I looked at him without speaking.

“It’s your show,” he said.

We pulled into a shady lot on the Teche, just outside the city limits. The house was a large, weathered gingerbread affair, the wide, railed gallery overgrown with banana fronds, the rain gutters full of leaves and moss, the tin roof streaked with rust. The chimney was cracked, a broken lightning rod hanging from the bricks. There were no vehicles in the yard or garage. I got out and banged on the door, then circled the house. My caution about the St. Martin Parish authorities was unnecessary; no one was home. I splintered the front door out the jamb and went inside.

Every room was immaculate and squared away. I began pulling clothes off hangers and raking shelves onto the floor.

“What are you doing?” Clete said.

“Finding whatever I can.”

“We don’t know that Wexler has Alafair. Cormier is out there somewhere.”

“It’s Wexler. She was here. I can feel it.”

Clete looked at me strangely.

“It’s something a father knows,” I said.

Sean McClain was still outside. Through the open front door, I saw Bailey Ribbons pull into the lot in a cruiser. She got out and walked into the living room. “Helen says we’ll have the whole department on this, Dave. What do you have so far?”

“We found out from a St. Martin deputy that Wexler’s Lamborghini was in the shop. He’d probably borrowed Butterworth’s Subaru when Wimple accosted him.”

“You dumped his closets and shelves?” she said.

“I’m just getting started.”

“Maybe dial it down a little bit? We don’t want to lose something in the shuffle.”

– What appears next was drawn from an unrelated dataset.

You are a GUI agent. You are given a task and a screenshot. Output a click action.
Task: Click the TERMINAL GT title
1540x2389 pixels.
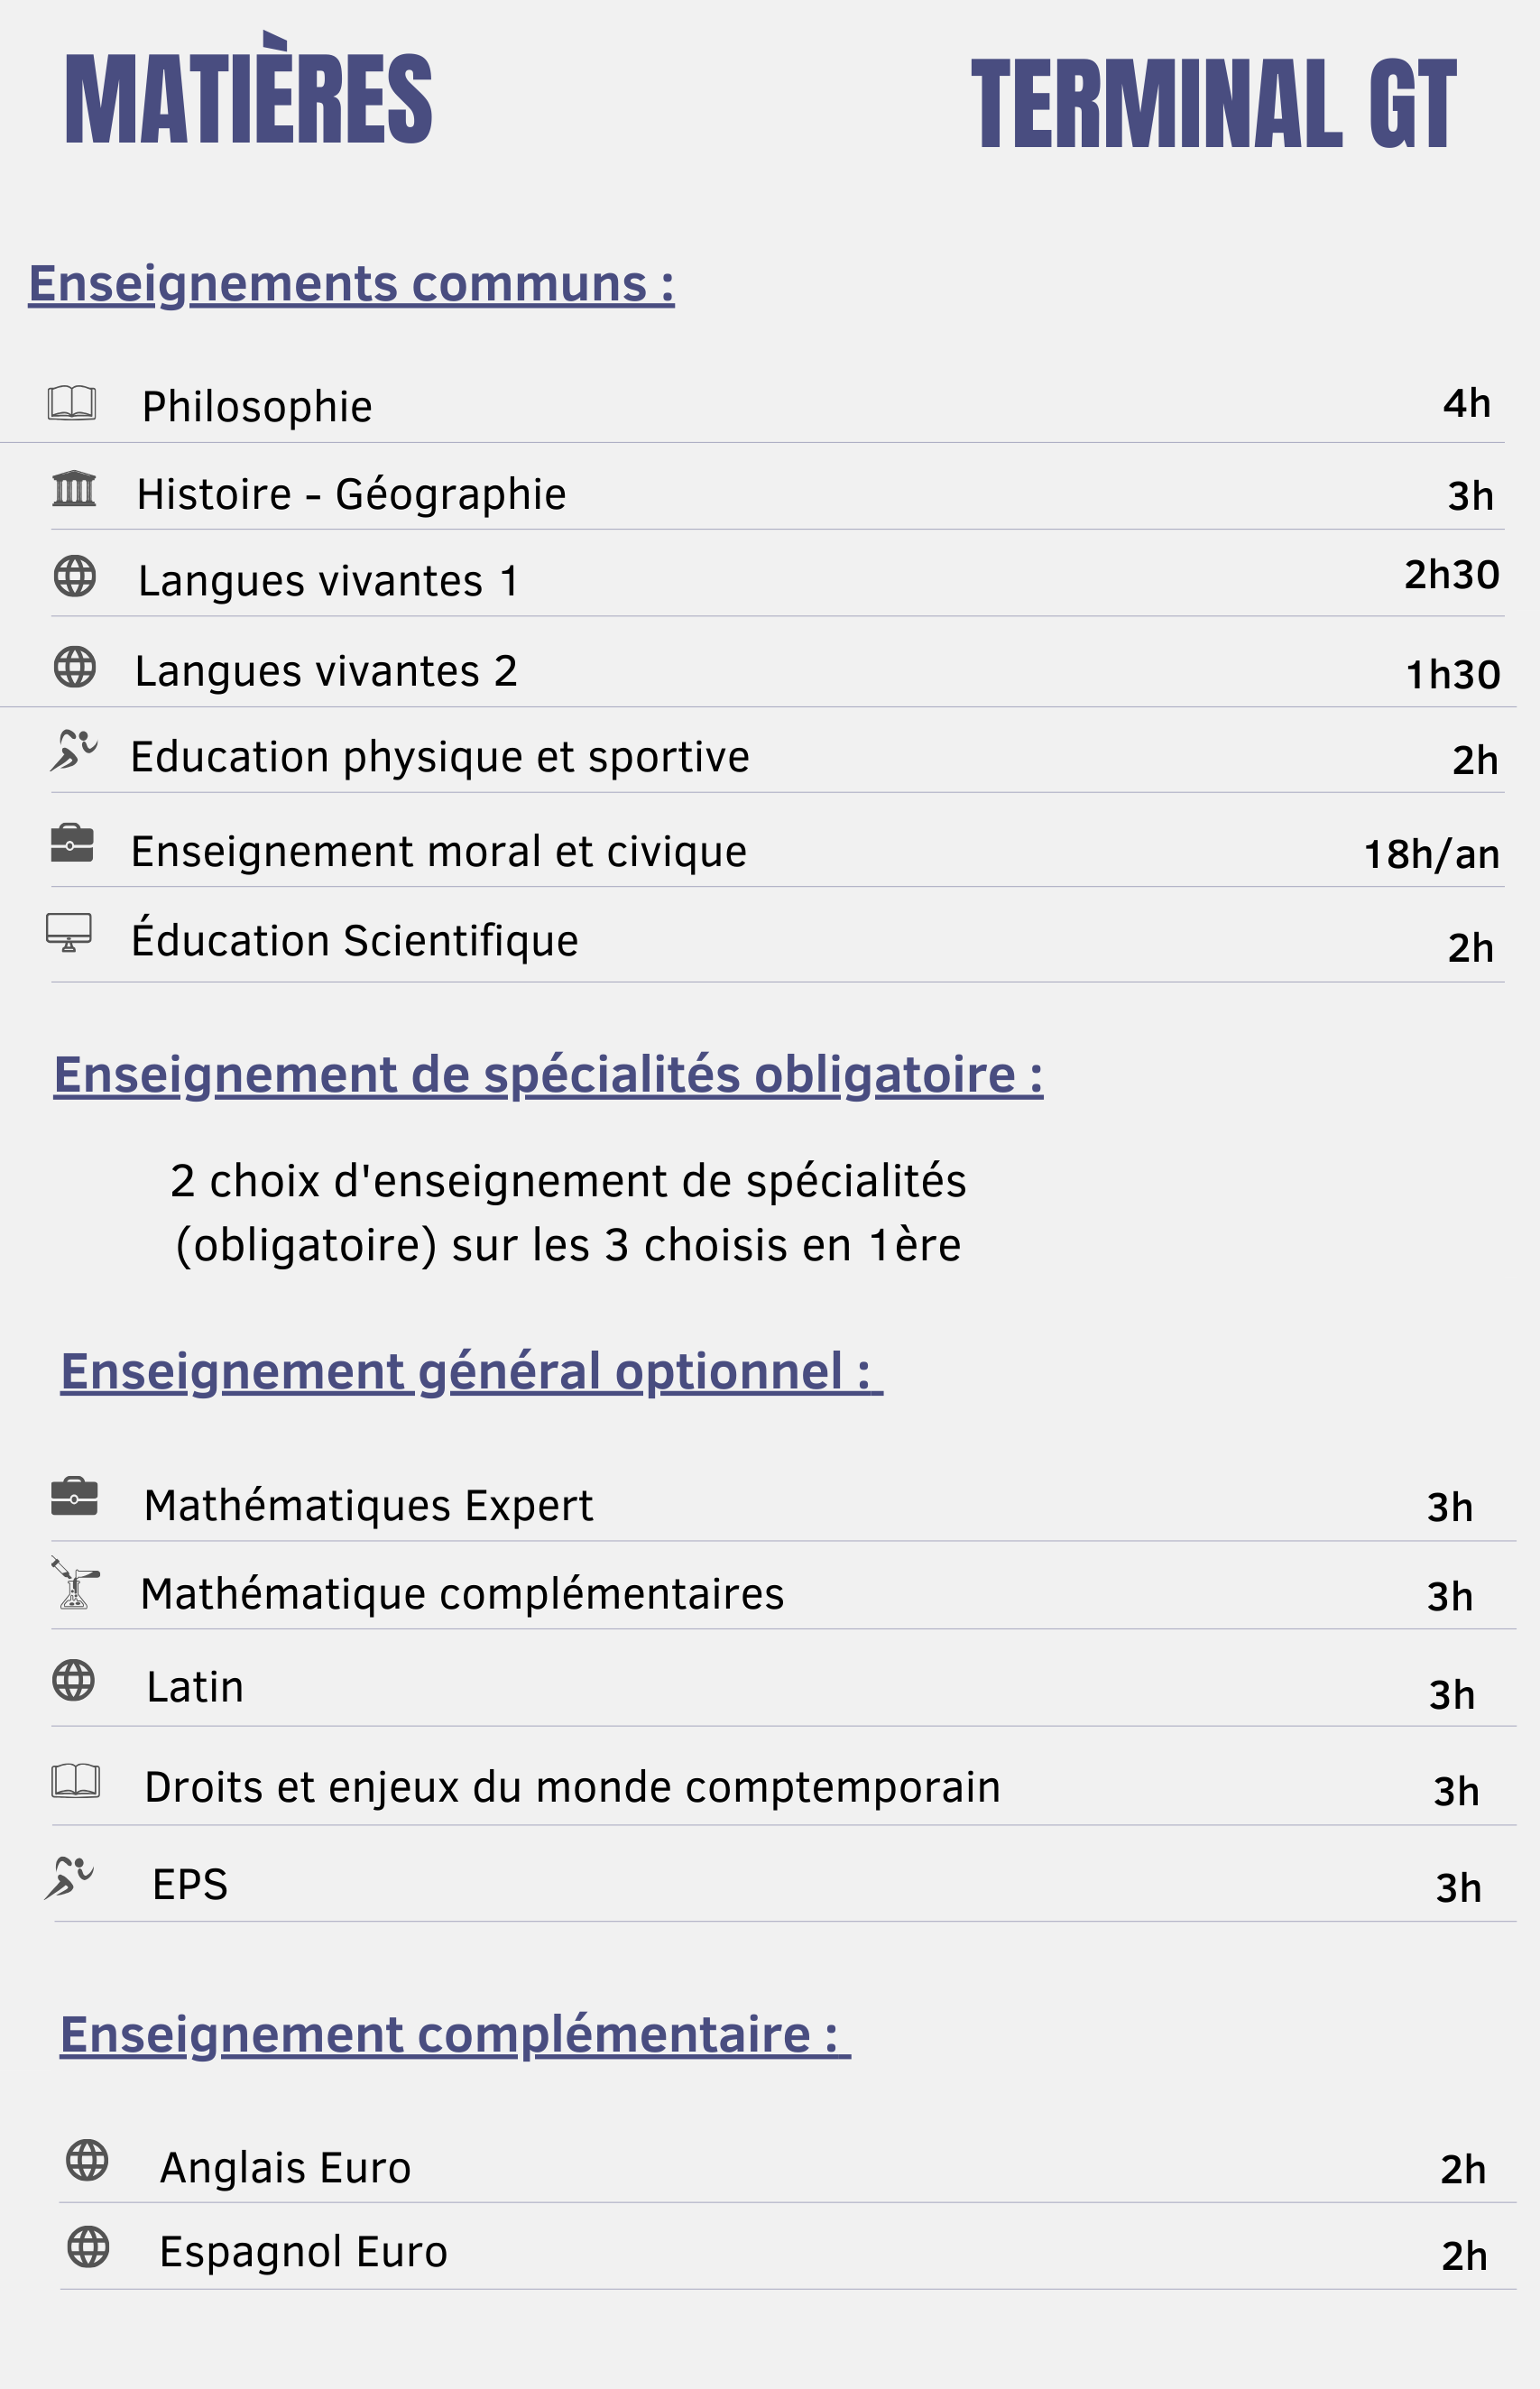point(1213,102)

She was right. I was in overdrive. “Check the kitchen. I’m going in the attic.”

I pulled down the drop door in the bedroom ceiling and climbed up the steps. I shone a penlight around the attic walls. A heavy trunk, a wardrobe box, and a handwoven basket-like baby carriage were in one corner. The wardrobe box was stuffed with historical costumes that smelled of mothballs. The baby carriage was filled with bandanas, women’s shoes, empty purses and wallets, and old Polaroids of third-world women in bars and cafés. All the women were smiling. The trunk was unlocked. I lifted the top. It was packed with video games, the kind that award the shooters or drivers points for the victims they rack up.